No le pudo aguantar mucho la mirada luego de decir eso. Clavó sus ojos en los niños que pasaban debajo de ellos e intentó, por todos los medios, no largarse a llorar como un niño.

Era una carga insoportable. Había pasado un año entero y él aun no podía dormir pensando en ello. Porque no era como las demás personas que no había podido proteger.

Era diferente.

Él había aprendido a aceptar que no se podía salvar a todos. Siempre lo supo. Daba todo de sí mismo para evitar muertes o heridas fatales, pero a veces no daba abasto y por más doloroso que fuera, tenía que aceptar que estaba bien. Que debía aferrarse a las cosas que sí podía hacer, a la gente que sí pudo salvar.

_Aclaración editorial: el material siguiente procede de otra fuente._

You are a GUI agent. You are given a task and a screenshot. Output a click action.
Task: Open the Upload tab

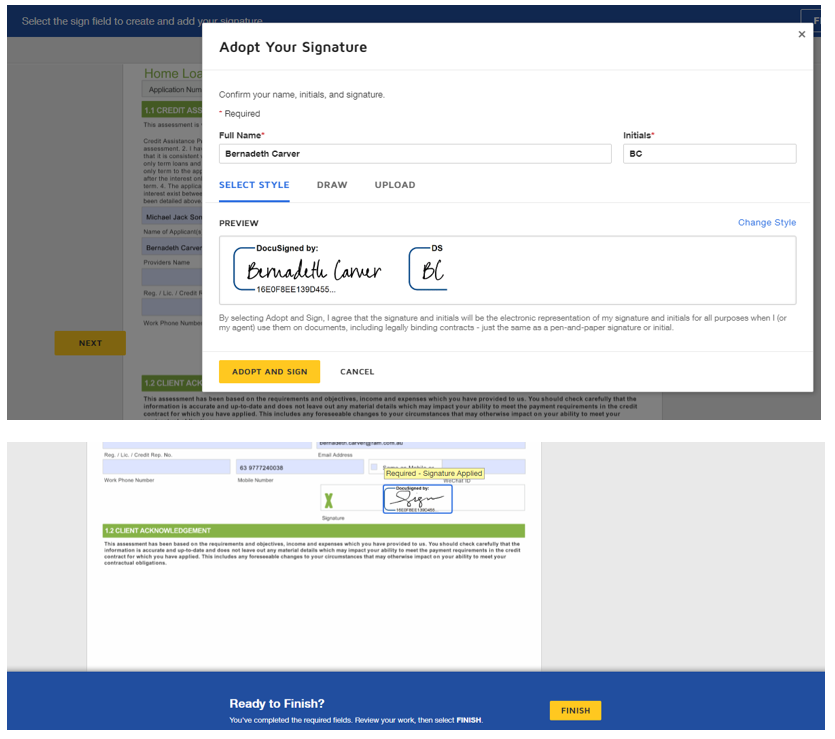coord(395,185)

Pero esa noche, él estuvo a dos calles de esa niña. Sabía que debía patrullar, al menos una hora. Pero no quiso hacerlo. Decidió ir a divertirse un rato, porque nada podía pasar si él descansaba solo una noche. No era como si pudiese controlar nada, pero eso no cambiaba que, de no haberse puesto celoso por ver a Tony coqueteando con su cita de turno esa tarde, él no hubiese tenido la asquerosa necesidad de olvidarse del entorno y rendirse ante el toque ajeno.

—Yo no te he pedido que vayas a ninguna fiesta, Parker— desvió la vista y se centró en él, esforzándose por entender que demonios se traía—. No he venido a darte clases de moral ni a soltarte un castigo por estar espiando a la gente como un desquiciado— masculló con esa mueca desinteresada tan sarcástica y exquisita que a Peter siempre le hacía reír—. Vengo en son de paz.

—Eso no suena mucho como usted— murmuró, espantando las lágrimas que se le habían acumulado y sonriendo un poco más tranquilo, ahora que sabía que Tony no estaba ahí para echarle las mismas broncas que los demás.

De un movimiento casi ensayado, Tony le quitó la máscara de las manos y se la puso, tomándole completamente desprevenido.

—Hoy voy disfrazado de idiota, aprovéchalo. Tienes hasta las doce de la noche. Luego me pondré de malas.

Claro que Tony iba a entender su culpa. De hecho, nadie mejor que él para entenderla.

Comprendió que no estaba allí para pedirle que lo olvide o para arrastrarle a alguna fiesta donde no conocía a nadie, como él creía.

Tony sabía que él no tenía la culpa, pero respetaba que sintiera que sí lo era. No le decía tonterías que no necesitaba escuchar, no le venía con cuentos ni promesas. Analizaba la situación y actuaba acorde a lo que Peter requería, siempre. Tal vez solía ser más disimulado, pero en esa ocasión, serlo era contraproducente.

El chico necesitaba un apoyo que iba más allá de un abrazo donde refugiarse para llorar. Las opciones eran variadas, pero la solución era solo una; acompañarle.

Si una persona normal podía hacer eso gratis, él, que era billonario, ¿Cuánta compañía y apoyo podía ofrecerle?

Viéndole hacer el ridículo con su máscara puesta mientras se quejaba de cómo demonios respiraba con eso pegado a la cara, Peter sonrió, llevando de improvisto su mano a la suya para apretarla, agradeciendo en silencio el generoso gesto, recibiendo una dulce caricia en respuesta.

A lo lejos, mientras sus manos se entrelazaban a la vista de nadie, podía ver el destello de sus otras Marks, vigilando algunos puntos de la ciudad, regalando dulces, asegurándose de que todo iba en orden y que ese año, al menos desde donde podían estar atentos, ningún niño faltara en sus casas.